(DESCRIPTION OF THE TASK): Show every line of the listing that contains the string "resolution", matching case exactly.

(RECORDS FOR THIS EXERCISE):

□ □ □ □ □

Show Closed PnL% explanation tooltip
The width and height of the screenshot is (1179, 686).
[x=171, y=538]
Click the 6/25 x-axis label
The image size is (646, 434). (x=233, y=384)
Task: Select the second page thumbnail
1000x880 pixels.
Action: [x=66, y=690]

□ □ □ □ □

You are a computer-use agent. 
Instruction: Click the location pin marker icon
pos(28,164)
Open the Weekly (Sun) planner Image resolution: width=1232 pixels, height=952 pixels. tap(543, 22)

□ □ □ □ □

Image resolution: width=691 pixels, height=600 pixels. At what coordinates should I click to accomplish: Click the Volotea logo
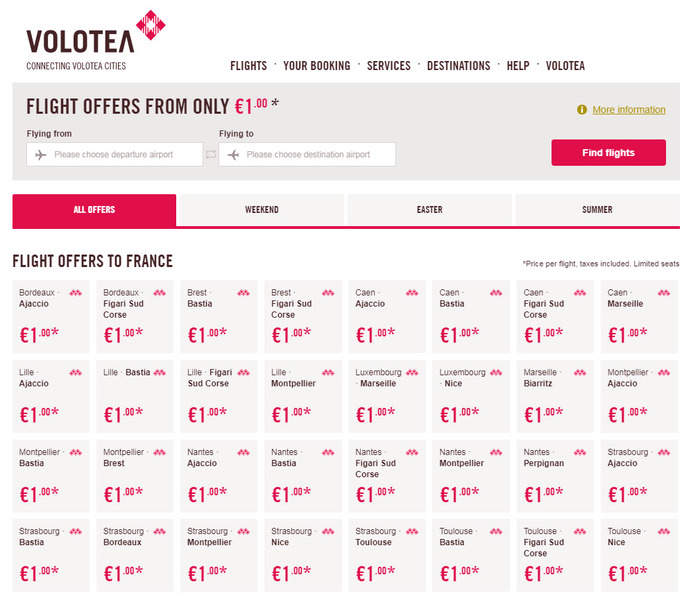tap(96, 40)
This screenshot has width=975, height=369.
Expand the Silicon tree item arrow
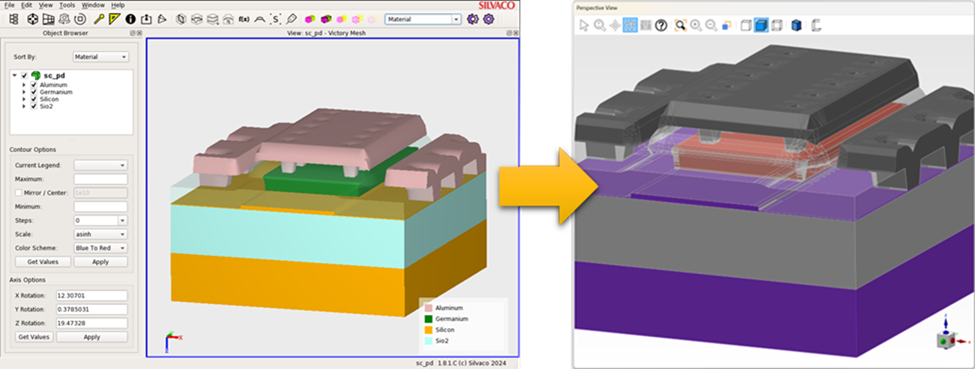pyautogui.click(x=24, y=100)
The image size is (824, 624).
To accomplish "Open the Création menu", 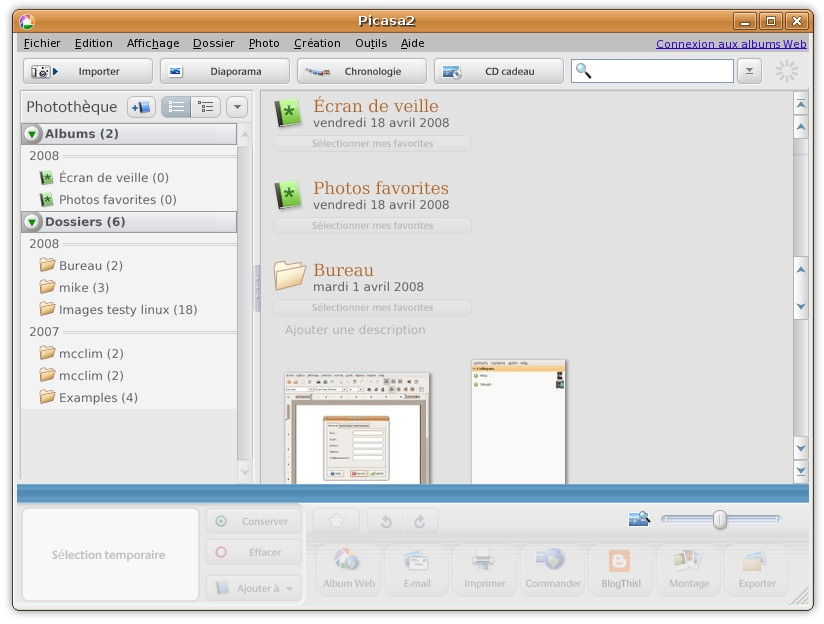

□ □ □ □ □

(RESPONSE TO THE TASK):
Open the Weekly (Sun) planner Image resolution: width=1232 pixels, height=952 pixels. tap(543, 22)
Image resolution: width=691 pixels, height=600 pixels. At what coordinates should I click to accomplish: Click the Volotea logo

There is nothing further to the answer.